Kankakee Valley Post, Volume 14, Number 43, DeMotte, Jasper County, 8 September 1944 — GUARDED D-DAY PLANS [ARTICLE]

GUARDED D-DAY PLANS

Lieut. Col. Hugh J. Socks of Indianapolis headed a staff of highly trained officers which sent out all secret plans, records and orders directing the Normandy invasion, headquarters of the European theatre of operations has revealed to the Associated Press in a delayed dispatch. Col. Socks is the husband of Mrs. Martha C. Socks, 2920 Guilford avenue, and they have two children, Hugh J. Socks, Jr., age 7 and Roberta Socks age 5. Top secret documents relating to the invasion were handled with the utmost care and dispatch by Col.
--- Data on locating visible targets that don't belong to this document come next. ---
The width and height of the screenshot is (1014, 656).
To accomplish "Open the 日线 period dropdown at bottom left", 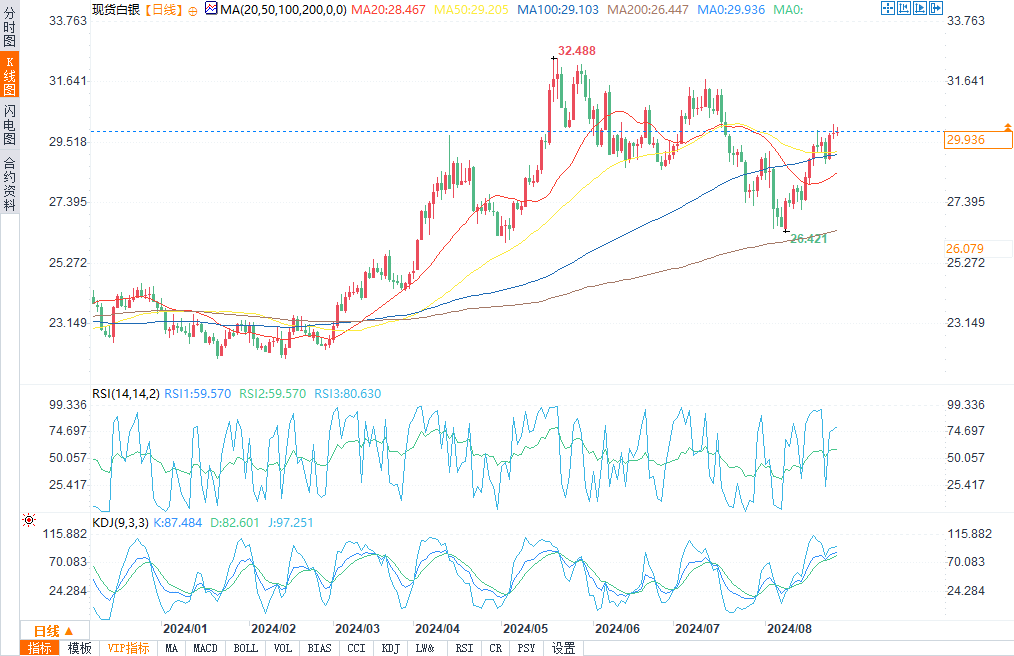I will [x=53, y=631].
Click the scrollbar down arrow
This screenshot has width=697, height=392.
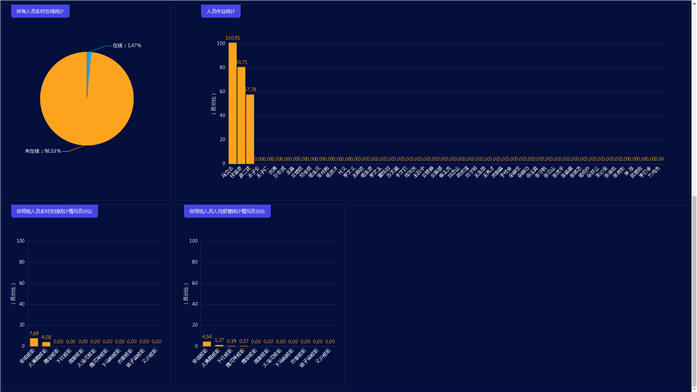[694, 388]
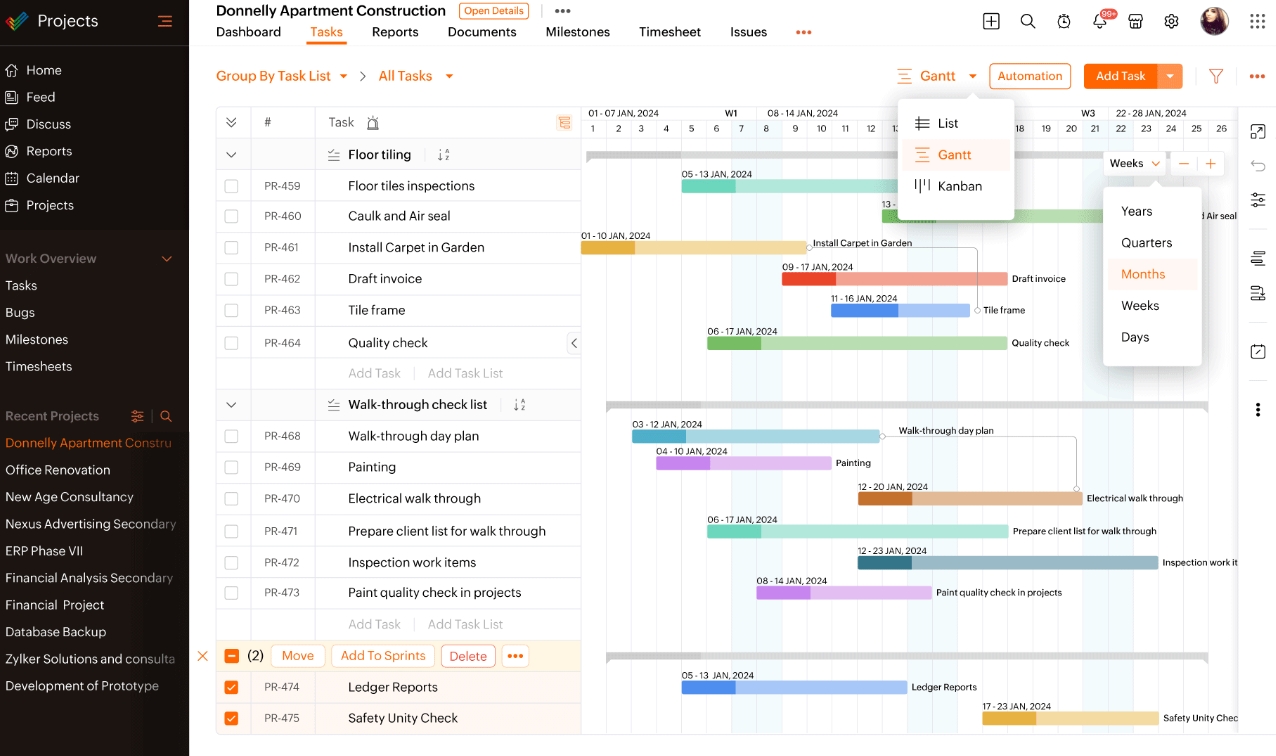Open the notifications bell
Screen dimensions: 1276x756
(1100, 20)
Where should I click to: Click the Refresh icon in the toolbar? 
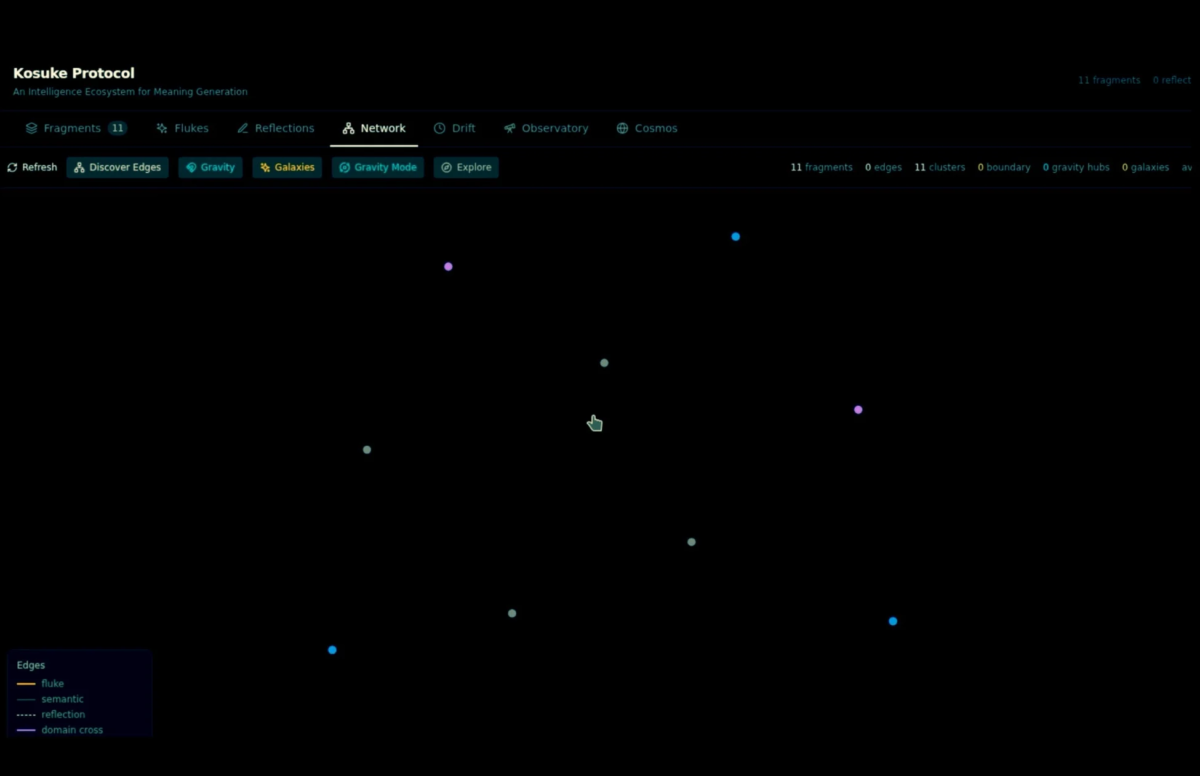(x=13, y=167)
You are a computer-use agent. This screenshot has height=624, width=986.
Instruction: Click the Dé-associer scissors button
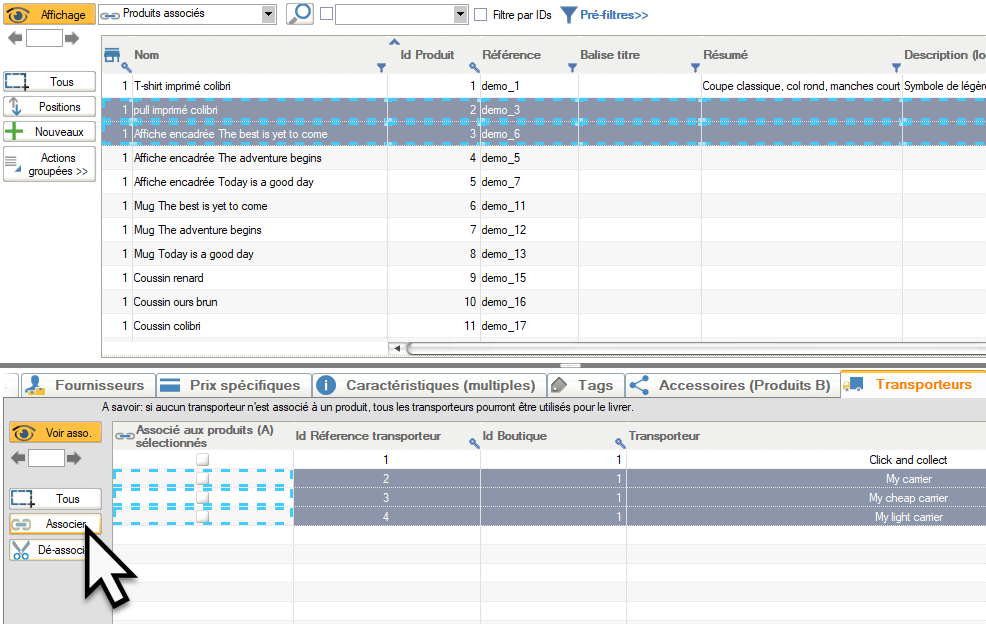(55, 550)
Socks’s unit of the adjutant general’s section jit headquarters of the Western base section. The documents were kept in a steel-walled vault in and old English house, a vault formerly used for family silver and other valuables. A huge steel key of a specially made pattern was used to lock the steel door which opened into the vault. Surrounding the vault were racks of thermite bombs to be used if action threatened to put the documents within reach of the enemy. Among the incidental tasks performed by the section under Col. Socks was distribution of thousands of copies of Gen. Dwight D. Eisenhower’s order of the tiy June 6 to soldiers in the Western base section. The distribution was carried out quietly and efficiently. Among the members of the section were two enlisted men from Indiana, Corporal Bernard R. Tearey of Aurora and Corporal Jack Linderman of South Bend. Mrs. Socks is the former Martha Oosten, daughter of Dr. and Mrs. R. Y. Oosten.